Você pode avaliar o quanto essa visão antiga da moral e da política se encontra nos antípodas do que pensamos hoje nas democracias, nas quais é a vontade dos homens, e não a ordem natural, que deve predominar em qualquer reflexão. Assim é que adotamos o princípio da maioria para eleger nossos representantes ou ainda para escolher e fabricar nossas leis. Além disso, duvidamos frequentemente de que a natureza seja em si “boa”: na melhor das hipóteses, quando não nos brinda com um furacão ou um tsunami, ela se tornou para nós um material neutro, que em si não é moralmente nem bom nem mau.
Para os Antigos, não apenas a natureza era antes de tudo boa, como também não se convocava absolutamente a vontade de uma maioria de humanos para decidir sobre o bem e o mal, sobre o justo e o injusto, pois os critérios que permitiam distingui-los provinham todos de uma ordem natural, exterior e superior aos homens. Geralmente, o que era bom era o que estava em conformidade com a ordem cósmica, quer se quisesse ou não; e o que era mau, o que lhe era contrário, quer agradasse, quer não. O essencial era conseguir concretamente, na prática, acordar-se com a harmonia do mundo, a fim de nele encontrar o justo lugar que cabia a cada um no Todo.
No entanto, se você quiser comparar essa concepção da natureza com alguma coisa que você conhece e que existe ainda hoje em nossas sociedades, pense na ecologia. Para os ecologistas, de fato, e nisso eles retomam, embora sem o saber, os temas da Antiguidade grega, a natureza forma a totalidade harmoniosa que os humanos teriam todo o interesse em respeitar e até, em muitos casos, em imitar. É nesse sentido que eles falam, por exemplo, não em cosmos, mas em “biosfera” — mas isso acaba dando no mesmo —, e ainda em “ecossistemas”. Como diz um filósofo alemão que foi um grande teórico da ecologia contemporânea, Hans Jonas, “os fins do homem moram na natureza”, o que quer dizer: os objetivos que os seres humanos deveriam assumir no plano ético se inscrevem, como pensavam os estoicos, na ordem mesma do mundo, de modo que o “dever-ser” — ou seja, o que moralmente é preciso fazer — não está separado do ser, da natureza tal como ela é.
Como já dizia Crisipo mais de vinte séculos antes de Jonas: “Não há outro meio ou meio mais apropriado para se chegar à definição das coisas boas ou más, à virtude ou à felicidade, do que partir da natureza comum e do governo do mundo”, palavras que Cícero comenta, por sua vez, nestes termos: “Quanto ao homem, ele nasceu para contemplar [theorein] e para imitar o divino mundo... O mundo possui a virtude, é sábio, e, consequentemente, Deus” (Da Natureza dos Deuses, 422) — donde se vê que não é nosso julgamento sobre o real, mas o próprio real que, enquanto divino, se revela como o fundamento de valores éticos e jurídicos.
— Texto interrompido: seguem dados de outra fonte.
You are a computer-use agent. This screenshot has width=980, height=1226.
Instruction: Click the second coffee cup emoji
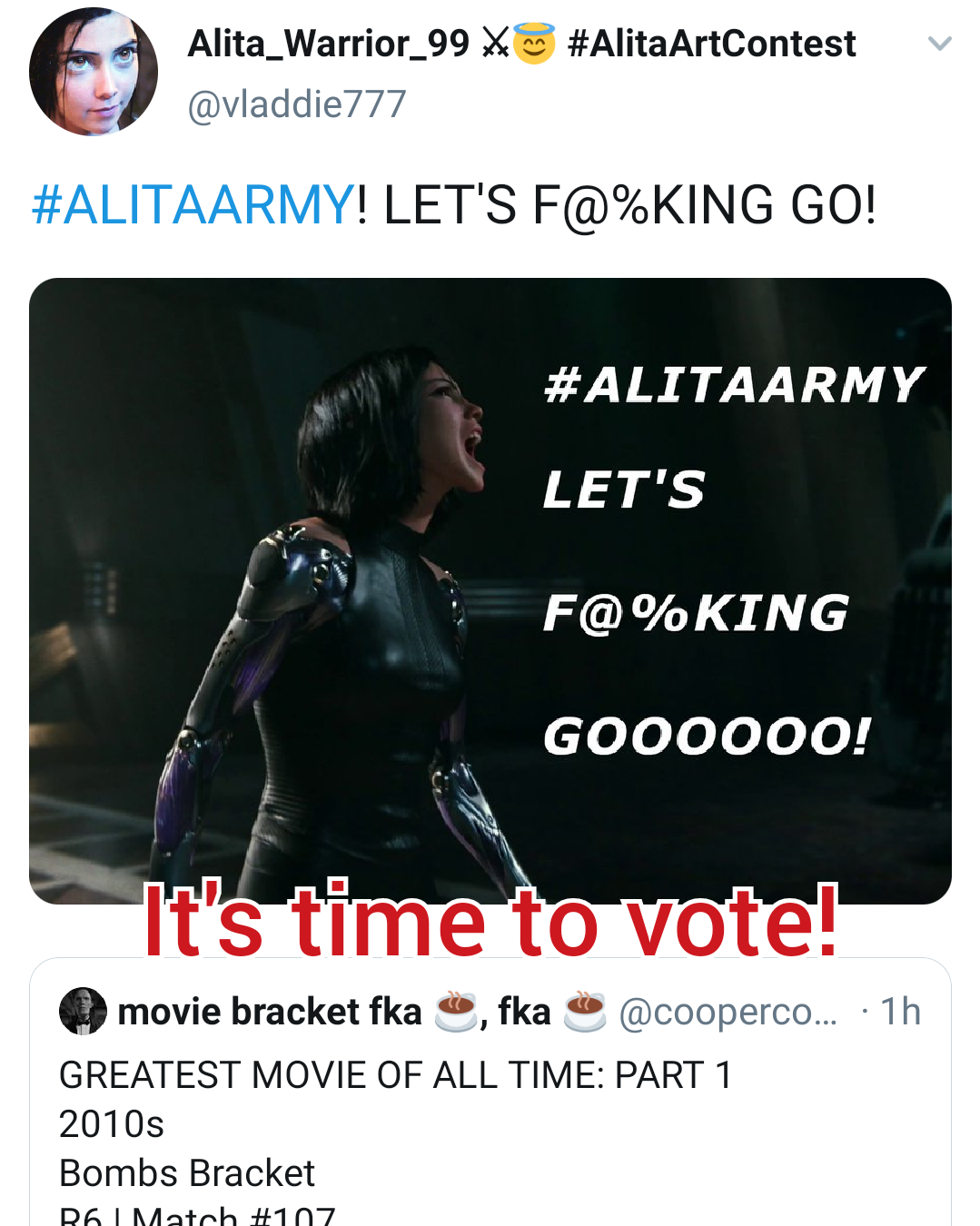pos(585,1012)
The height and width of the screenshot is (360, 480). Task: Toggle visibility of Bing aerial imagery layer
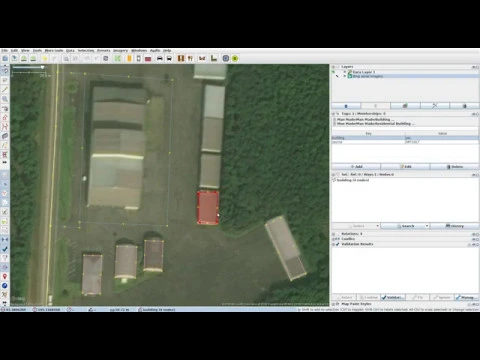pyautogui.click(x=345, y=76)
E por causa disso, seria essa a última palavra da filosofia? Pode ela se limitar a dar, na teoria, uma “visão do mundo” e, em seguida, a partir daí, deduzir os princípios morais segundo os quais os humanos deveriam agir?
Absolutamente, como você verá, pois estamos apenas no limiar dessa procura de salvação, dessa tentativa de se elevar até a sabedoria verdadeira que consiste na abolição de qualquer medo ligado à finitude, à perspectiva do tempo que passa e da morte. É, pois, somente agora, tendo por base a teoria e a prática que acabamos de descrever, que a filosofia estoica vai poder abordar sua verdadeira destinação.